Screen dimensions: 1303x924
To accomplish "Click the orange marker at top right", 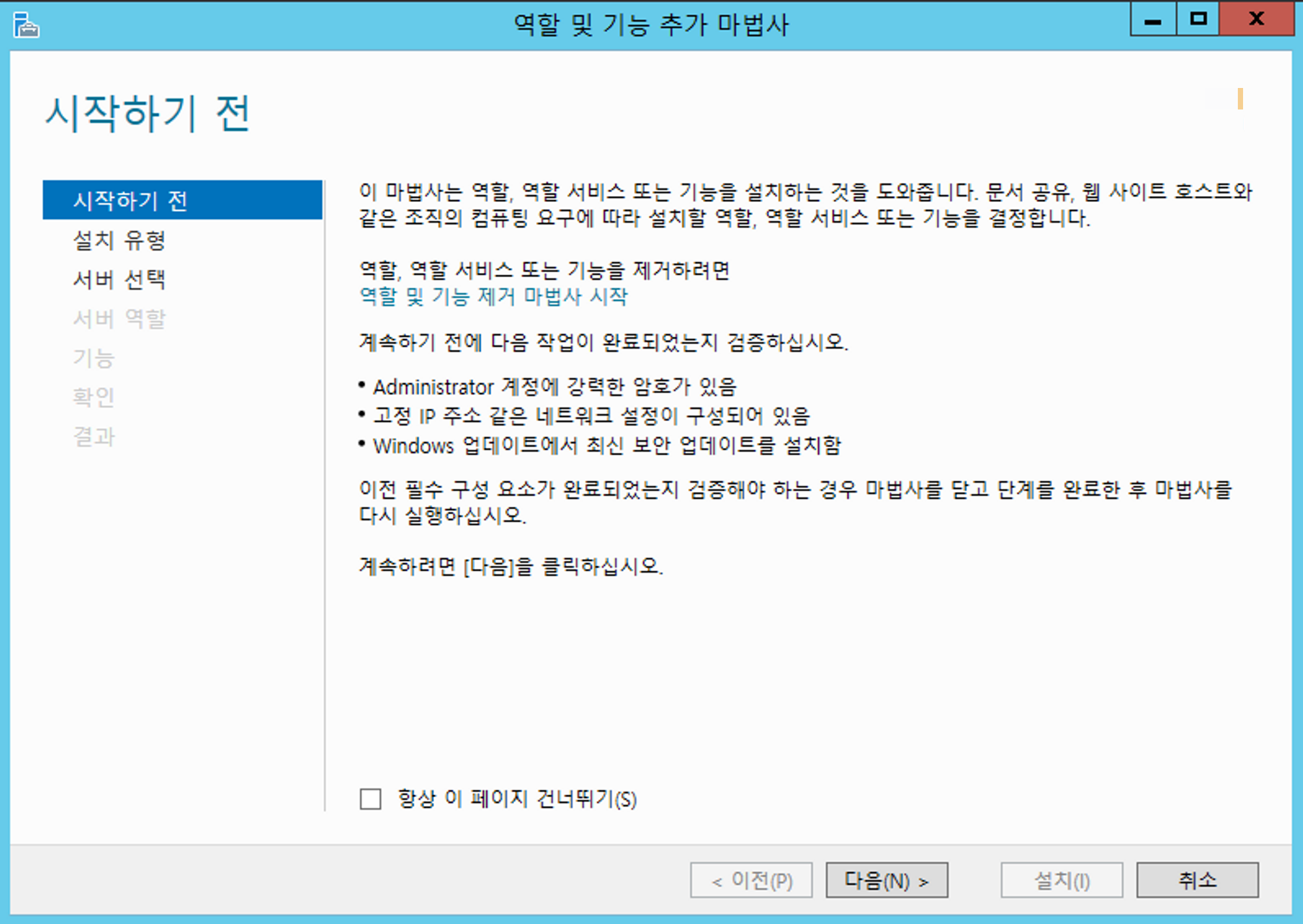I will coord(1240,99).
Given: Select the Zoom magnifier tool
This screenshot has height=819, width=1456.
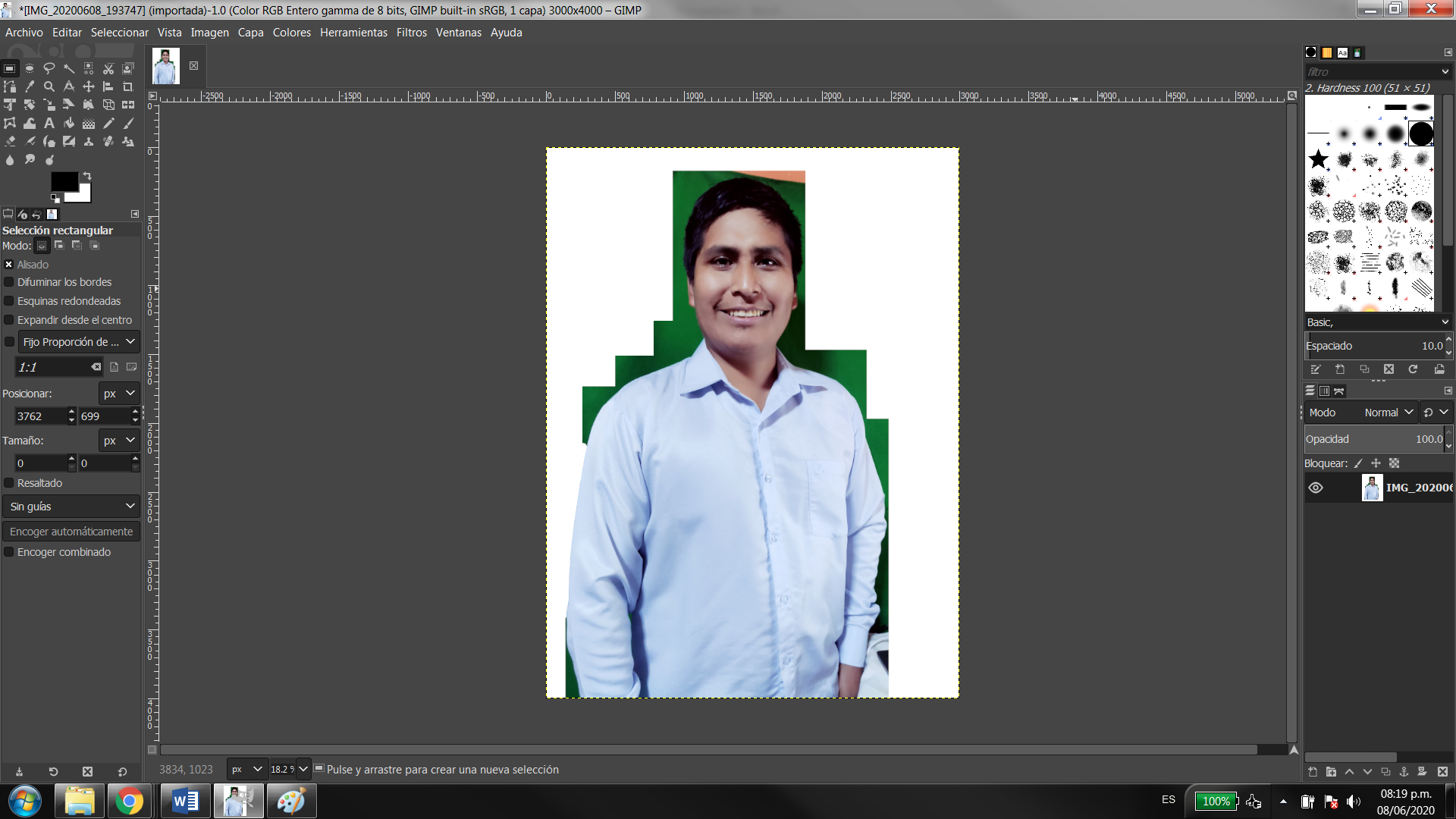Looking at the screenshot, I should click(49, 86).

○ ○ ○ ○ ○ ○ ○

Exercise requirements:
Please reproduce only the lines from the one holding "Given: Select the Zoom magnifier tool" through the final line of the listing above, both included, with each picture left out.

Finished exercise:
Given: Select the Zoom magnifier tool
This screenshot has height=819, width=1456.
Looking at the screenshot, I should click(49, 86).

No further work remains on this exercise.